It turns out that the whole trick to producing graphene is Scotch-Tape. If you take a piece of tape and you lightly touch it to graphite (pencil lead) you frequently will pull off just a single layer of carbon. Pretty cool. (This trick for pulling off thin layers with tape has been known for many years to chemists and material scientists).
Back in this post when I was taking bets for last year's Nobel prize, I made the following statement suggesting that it was not actually deserving of the prize:
Reuters proposes Geim and Novoselov (22%) for the discovery of graphene (carbon sheets) and Ijima (14%) narrowly behind for the discovery of nanotubes (carbon sheets rolled up into a tube). Not that I am opposed to carbon but…
I will remind everyone that Buckyballs, yet another form of Carbon, already won the Nobel prize recently – but in chemistry, not physics. I will also remind everyone that not every molecule made of carbon deserves an immediate Nobel prize. I know that the Carbonists have been lobbying hard, and admittedly both nanotubes and graphene are pretty cool. But I don’t think they are so overwhelmingly cool that they need a Nobel prize just yet. And if the lessons of Buckyballs are anything to learn from, we should expect that the hype will far outweigh the actual usefulness of, or interest in, the stuff in the long run.
I'm amused to see that Doug, over at nanoscale views seems to have a similar opinion.
On the flip-side, graphene is pretty cool stuff. If any fraction of the hype turns out to be true in 10 years, then I would certainly support the prize (and simultaneously eat my words). But from the buckeyball experience I would have thought the Nobel committee might have waited a bit longer on this one. It isn't like the winners are old geezers about to croak who have to be given the prize now since they are not going to survive until next year.
So there you have it... the Nobel prize won with Scotch-tape.
3 comments:
Well, the graphene "discovery" has stimulated much development. Even the discovery of topological insulators (Kane and Mele 2005) was indirectly motivated by this experiment. In the end, isn't the Impact of a discovery on physics, more important that usefulness in the long run?
By the way, is the fractional quantum Hall effect in graphene special in any way, compared to other materials? Do you know if the 5/2 state has been observed there?

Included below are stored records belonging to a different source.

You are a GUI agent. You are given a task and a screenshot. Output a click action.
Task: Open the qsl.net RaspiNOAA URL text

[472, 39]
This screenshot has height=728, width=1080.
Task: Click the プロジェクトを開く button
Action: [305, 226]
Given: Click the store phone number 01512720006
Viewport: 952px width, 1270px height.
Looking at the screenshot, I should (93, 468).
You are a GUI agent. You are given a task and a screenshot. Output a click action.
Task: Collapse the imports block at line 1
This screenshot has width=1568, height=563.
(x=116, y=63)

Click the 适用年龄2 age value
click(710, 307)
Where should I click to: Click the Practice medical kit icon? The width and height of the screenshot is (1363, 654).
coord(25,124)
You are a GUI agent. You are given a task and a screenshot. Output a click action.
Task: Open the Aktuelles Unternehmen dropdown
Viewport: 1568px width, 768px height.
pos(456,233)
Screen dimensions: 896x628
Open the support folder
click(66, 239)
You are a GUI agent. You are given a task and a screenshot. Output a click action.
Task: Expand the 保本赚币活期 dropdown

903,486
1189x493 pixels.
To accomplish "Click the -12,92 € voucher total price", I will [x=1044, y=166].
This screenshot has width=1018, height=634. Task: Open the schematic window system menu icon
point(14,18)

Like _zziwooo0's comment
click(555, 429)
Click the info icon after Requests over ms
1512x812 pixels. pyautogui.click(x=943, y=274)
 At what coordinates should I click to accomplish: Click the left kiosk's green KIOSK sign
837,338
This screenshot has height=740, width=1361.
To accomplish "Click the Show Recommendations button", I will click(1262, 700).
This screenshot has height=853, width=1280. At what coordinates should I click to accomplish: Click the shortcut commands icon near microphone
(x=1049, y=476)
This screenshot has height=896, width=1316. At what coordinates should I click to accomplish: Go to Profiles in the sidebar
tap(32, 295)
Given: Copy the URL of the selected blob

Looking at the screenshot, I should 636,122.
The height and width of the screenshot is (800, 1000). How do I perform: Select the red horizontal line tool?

Good point regarding topological insulators --- although that likely would have been discovered soon thereafter considering the interest in spin-hall anyway.
FQHE is not too special in graphene (and it has not been observed at 5/2. Only 1/3 and maybe 2/3 I think).
There are a few things that are a bit different in graphene
(1) the electron gas is more "exposed" than in GaAs where the electron gas is buried. This means that (a) the effective dielectric constant is much smaller than in GaAs, so the interaction energy scale is much larger. (b) You might be able to do better scanned probe experiments because the probe can get right up to the surface
(2) The mixing of the landau levels means the form factors for interaction are slightly different. This means that certain fractions may be seen here that are not seen in GaAs or vice versa. In fact, as far as seeing exotic states goes --it looks likely that graphene is not as good as GaAs -- even if it had similar mobility. (Ex, Moore-Read 5/2 state is probably not stable)
(3) There is a putative four-fold degeneracy of each landau level (2-fold for LL0). This means you could in principle get interesting skyrmion and spin structures.
I think you are right regarding topological insulators. If I'm not wrong, Shoucheng Zhang and his group proposed a version of quantum spin Hall effect at around the same time as Kane and Mele, but inspired by the spin Hall effect rather than graphene.
Thank you for the information regarding FQHE in graphene, very interesting.